= WHAT TO DO =
Out of the data below, copy every line with the string "Houston".

#####

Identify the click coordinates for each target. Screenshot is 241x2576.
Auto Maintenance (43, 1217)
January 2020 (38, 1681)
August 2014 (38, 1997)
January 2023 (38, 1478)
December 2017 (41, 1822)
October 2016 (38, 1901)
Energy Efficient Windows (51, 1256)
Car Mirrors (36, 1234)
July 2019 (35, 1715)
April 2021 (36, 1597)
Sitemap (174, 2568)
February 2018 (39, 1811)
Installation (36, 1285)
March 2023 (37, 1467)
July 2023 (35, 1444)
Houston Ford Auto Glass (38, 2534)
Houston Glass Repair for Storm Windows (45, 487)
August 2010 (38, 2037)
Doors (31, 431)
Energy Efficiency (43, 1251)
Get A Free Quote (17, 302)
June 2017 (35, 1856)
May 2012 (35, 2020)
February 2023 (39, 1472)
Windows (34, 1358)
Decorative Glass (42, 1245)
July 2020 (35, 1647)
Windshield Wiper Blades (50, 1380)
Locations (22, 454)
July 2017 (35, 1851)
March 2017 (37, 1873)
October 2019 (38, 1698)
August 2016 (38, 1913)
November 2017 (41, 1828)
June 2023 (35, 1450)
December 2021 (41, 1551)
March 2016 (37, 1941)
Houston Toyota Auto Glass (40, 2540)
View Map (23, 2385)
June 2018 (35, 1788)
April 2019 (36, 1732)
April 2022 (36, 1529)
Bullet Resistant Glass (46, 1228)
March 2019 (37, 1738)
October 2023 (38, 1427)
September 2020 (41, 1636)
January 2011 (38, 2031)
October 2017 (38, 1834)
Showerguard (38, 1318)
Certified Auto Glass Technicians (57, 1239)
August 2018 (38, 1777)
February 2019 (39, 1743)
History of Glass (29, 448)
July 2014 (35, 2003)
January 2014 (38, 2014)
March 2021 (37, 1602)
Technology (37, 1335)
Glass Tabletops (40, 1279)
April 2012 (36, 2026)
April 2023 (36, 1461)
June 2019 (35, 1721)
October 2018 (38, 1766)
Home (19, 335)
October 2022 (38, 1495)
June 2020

#####

= RESULT BELOW =
Houston Ford Auto Glass (38, 2534)
Houston Glass Repair for Storm Windows (45, 487)
Houston Toyota Auto Glass (40, 2540)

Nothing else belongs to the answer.